Page excerpt:
Do You Rent in New York? You May Soon Catch a Break

Feb 25, 2020 · 48 comments
gking01 (Jackson Heights)
When I moved to Greenpoint in 1991, it was still a very Polish and a very locally-oriented community. In the ten years I lived there, I got both of my apartments through advertisements at the back of the Greenpoint Gazette -- you went on a Sunday when the apartment was being shown, you talked to the landlord, and she either approved of you or not. Done. By the mid-1990s, the neighborhood was swarmed over by real estate agents looking to gentrify, and one could no longer get an apartment *without* going through an agent, and this is where the brokers enter the picture. The neighborhood apartment market is routinized overnight: the agents forcibly insert themselves between the apartment seekers and the landlord, while standardizing the market rates for, say, every one bedroom in Greenpoint -- there are no more "deals" to be negotiated between landlord and renter. And that is all on the brokers: they are simply there to create, then lock in, an income for themselves. Most of them aren't from and don't care about the community; they offer little value added to the transaction and none at all for the renter, yet they utterly and *irrevocably* transform a local community into a Manhattan-like business matrix. The neighborhood will never be the same once the brokers infest it. It’s a scam on NYC renters, and I have lived in no other cities here and in Europe that (legally) tolerate the scam.
TS (New York)
This is very sensible. The broker for rentals is beholden to the owner not to the renter. They should pay the fee. The broker has no reason to be honest or especially fair with the renter as sites like street easy makes brokers interchangeable from the perspective of the renter so there is little incentive for them to be fair. The owner on the hand often uses the same broker repeatedly. They should be the ones paying. Yes this will push up the nominal rental fee but not by as much as the brokerage fee does
O Sole Mio (New York)

Data for this exercise:
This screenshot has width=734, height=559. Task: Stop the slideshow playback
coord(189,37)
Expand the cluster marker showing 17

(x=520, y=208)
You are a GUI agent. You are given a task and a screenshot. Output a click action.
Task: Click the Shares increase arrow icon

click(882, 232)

* * *

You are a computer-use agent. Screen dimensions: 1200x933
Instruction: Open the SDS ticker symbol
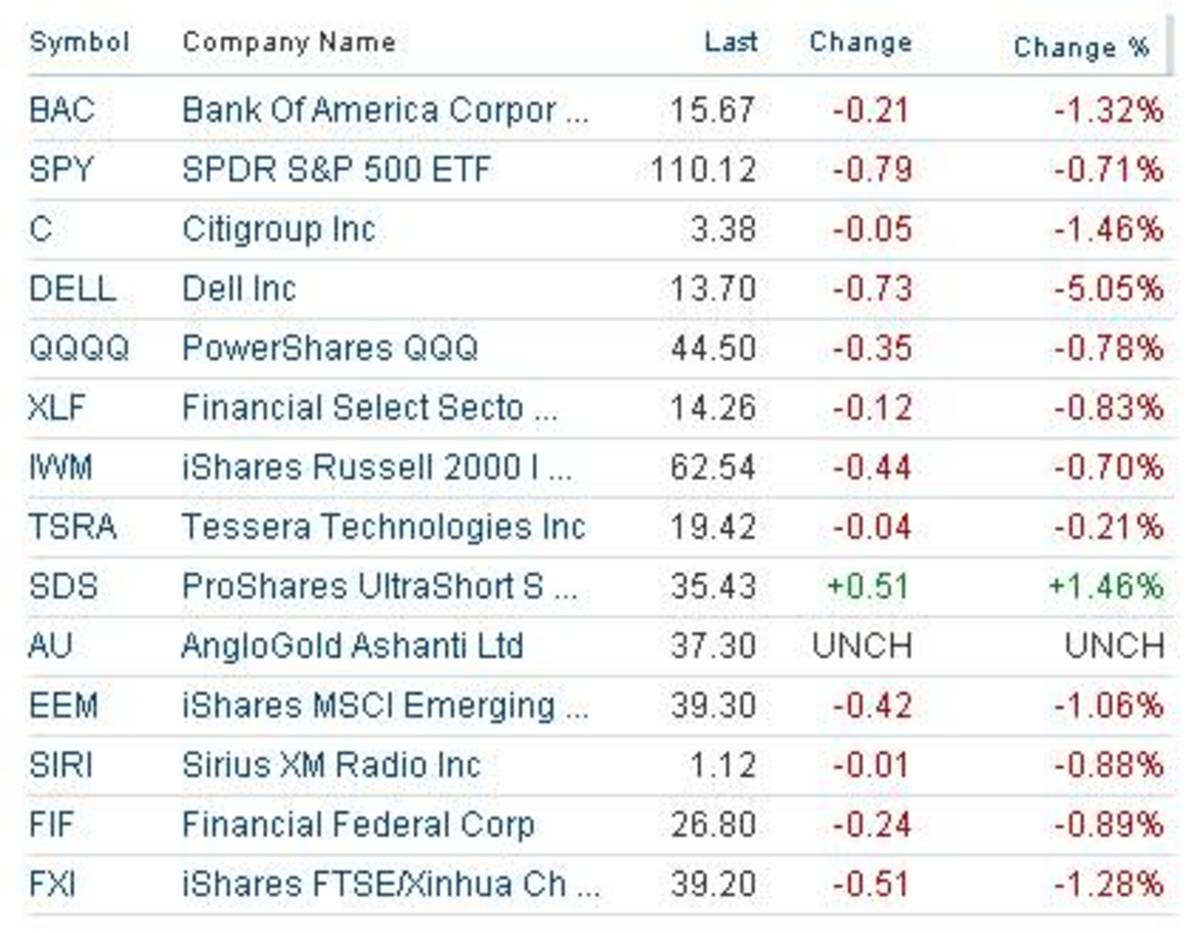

Complete the following:
[1] Present the part of the records that opens with the line containing "You are a computer-use" and closes with the line containing "Instruction: Open the SDS ticker symbol" as a numbered list, leaving out blank lines.
[2] Carry on the page of reader comments about broker fees for New York renters from the point where it stops.

Final results:
[1]
1. You are a computer-use agent. Screen dimensions: 1200x933
2. Instruction: Open the SDS ticker symbol

[2]
“Someone has to take the photos, write the listing description and arrange the open house" Sure, brokers provide some services. The question is, do these low-level services warrant thousands of dollars in fees that are extorted from tenants? It's called greed.
Bill (North Carolina)
@O Sole Mio After going around with a broker who took us only to flea bag rentals on the East Side, my wife and I decided to walk around in the East 60s and ask doormen if there were any openings in their buildings. Bingo! In about 30 minutes we were told that a tenant was getting moved out of a terraced apartment. We told him we would like to see it. He buzzed the super and we went right up. We liked it. Super called the owner and the next day we were signing a lease. We loved that apartment and location. Only the birth of a child had us moving a few years later.
Glen (Pleasantville)
@O Sole Mio I think the answer to the question is that when Germany made owners responsible for broker fees, the fees went down by half. I suspect the broker fee is much more inflated in New York than it was in Germany - enough to come down by 2/3 and more. Right now? There is no incentive to lower broker fees. Landlords are getting the work for free, and tenants in this housing market have no choice but to pay. Once the money is coming out of the landlord's pocket, they will comparison shop, haggle, and demand much better value for their dollar. Brokers will have to work harder, but plenty of them will adjust and survive.
Tall Tree (new york, ny)
@Glen I'm a landlord in NYC. We get lower rents when we use brokers. That's why I stopped using them. It's not true that we're getting free service from brokers.
Stuck on a mountain (New England)
Interesting that the author's argument is premised on data from Germany when NYC's own data shows an immediate rent increase. But let's put the details of faulty analytics to the side and come up for the big picture. Does anyone seriously believe that further increasing the NYC government's vise-like, non-market hold over the apartment market will actually help tenants? Of course it won't. Want more affordable housing? Gut the city's thousands of pages of zoning limits and restrictions. Fire the thousands of zoning inspectors and other land use overseers. Let the private economy have a chance to re-enter NYC's housing market without a straight jacket. If there's demand for more affordable housing, the market will provide it. Maybe not perfectly; maybe not without flaws; but many quantum leaps better than the city has done.
gking01 (Jackson Heights)
@Stuck on a mountain No, "help the renter" is not the phrase that comes to mind. One less barrier in a road littered with roadblocks for NYC renters. Of course rents will rise; in NYC they never go down. Like water bills, Con Ed bills, like the price of hamburger. Still and all, one less barrier for the renter in a road littered with roadblocks. "Gut the city's thousands of pages of zoning limits and restrictions" is perhaps the most inane rhetoric I've run across yet.
Gary Marton (Brooklyn, NY)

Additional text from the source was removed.